Since tool calling happens into two phases, where:

  1. in our first call, we gathered all the tools that the LLM decided to tool, so that it can get the result as an added context to give more accurate and hallucination free result.

  2. in our second call, we will parse those set of tools decided by LLM and run them (in our case it will be the functions we defined, with the LLM's extracted arguments) and pass this result to the LLM

from langchain_core.messages import ToolMessage

for tool_call in ai_msg.tool_calls:
selected_tool = {"add": add, "multiply": multiply}[tool_call["name"].lower()]
tool_output = selected_tool.invoke(tool_call["args"])
messages.append(ToolMessage(tool_output, tool_call_id=tool_call["id"]))
API Reference:ToolMessage

Finally, we call the LLM (binded with the tools) with the function response added in it's context.

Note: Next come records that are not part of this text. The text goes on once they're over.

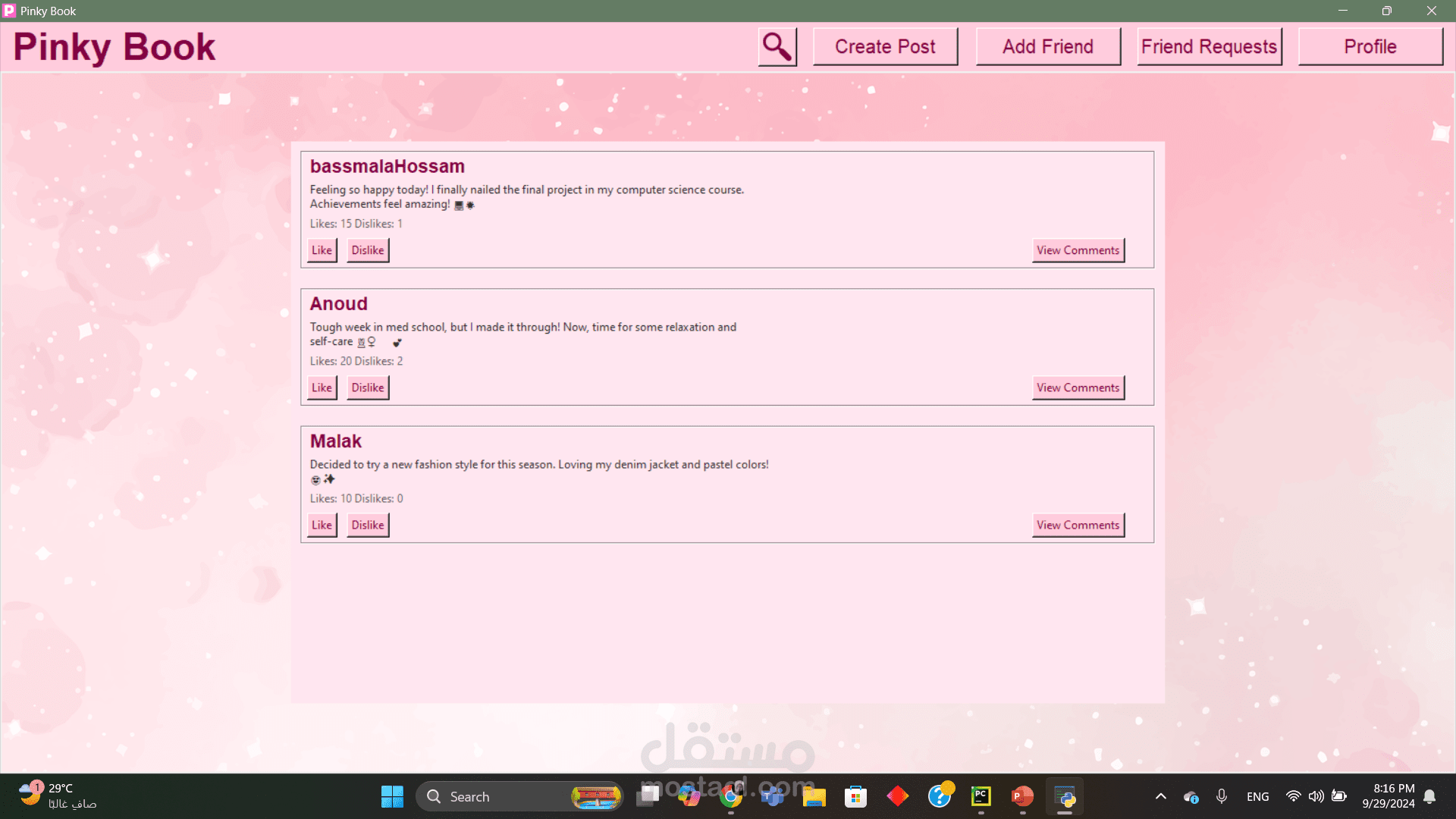Expand comments on Anoud's post
1456x819 pixels.
point(1078,388)
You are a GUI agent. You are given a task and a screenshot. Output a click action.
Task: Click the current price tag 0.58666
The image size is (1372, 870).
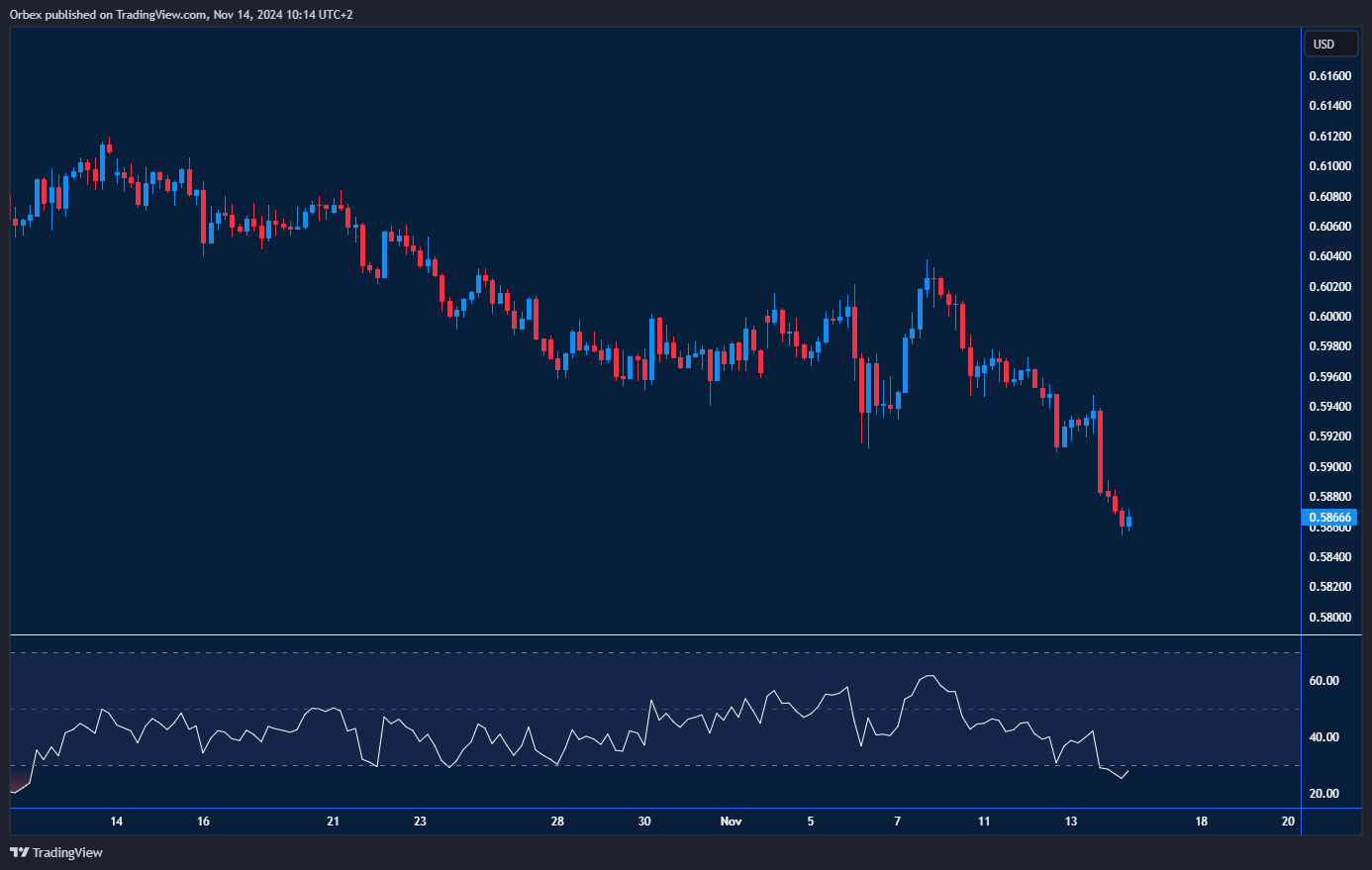pos(1329,517)
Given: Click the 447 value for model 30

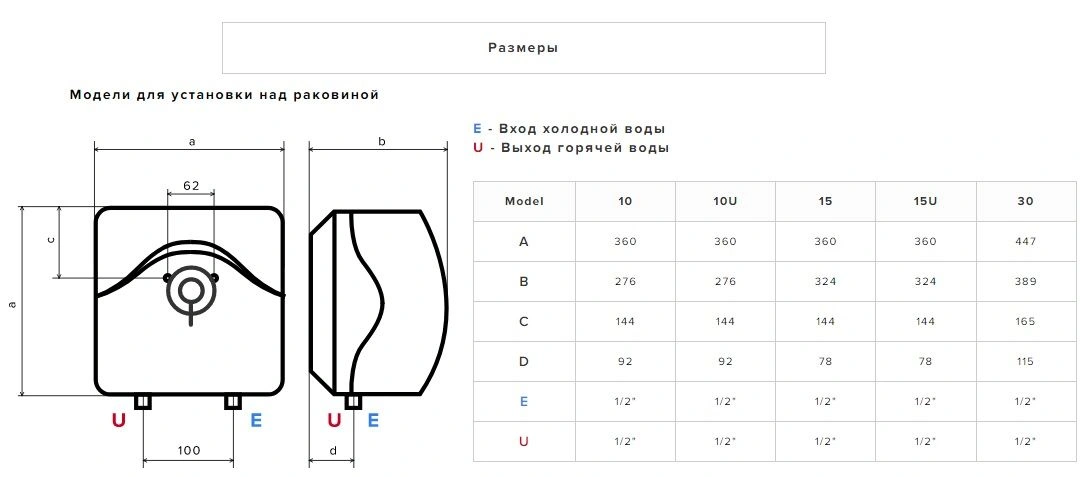Looking at the screenshot, I should 1026,241.
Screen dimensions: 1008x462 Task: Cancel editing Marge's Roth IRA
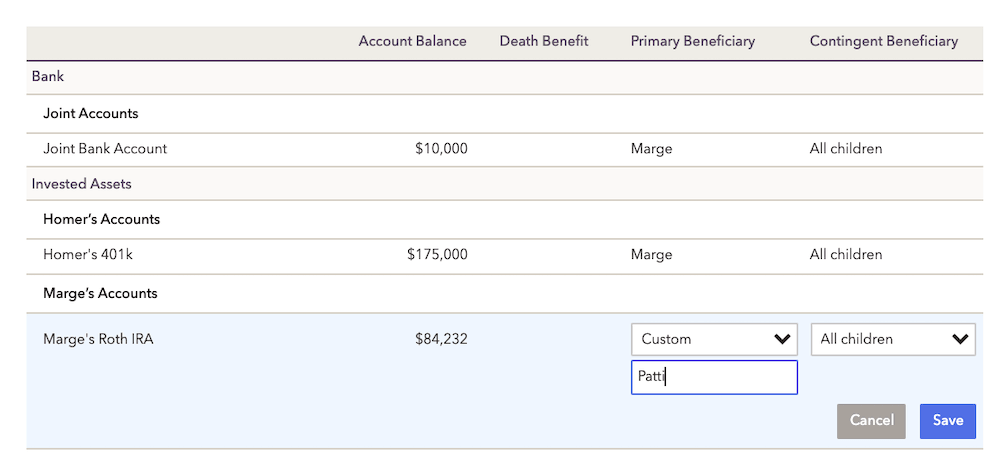tap(871, 421)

response = llm_with_tools.invoke(messages)
print(response.content)

Output

The final answers are:

- 3 * 12 = 36
- 11 + 49 = 60

Defining tool schemas: Pydantic class Optional​

Above we have shown how to define schema using tool decorator, however we can equivalently define the schema using Pydantic. Pydantic is useful when your tool inputs are more complex:

from langchain_core.output_parsers.openai_tools import PydanticToolsParser

class add(BaseModel):
"""Add two integers together."""

a: int = Field(..., description="First integer")
b: int = Field(..., description="Second integer")


class multiply(BaseModel):
"""Multiply two integers together."""

a: int = Field(..., description="First integer")
b: int = Field(..., description="Second integer")


tools = [add, multiply]
API Reference:PydanticToolsParser

Now, we can bind them to chat models and directly get the result:

chain = llm_with_tools | PydanticToolsParser(tools=[multiply, add])
chain.invoke(query)

Output

[multiply(a=3, b=12), add(a=11, b=49)]

Now, as done above, we parse this and run this functions and call the LLM once again to get the result.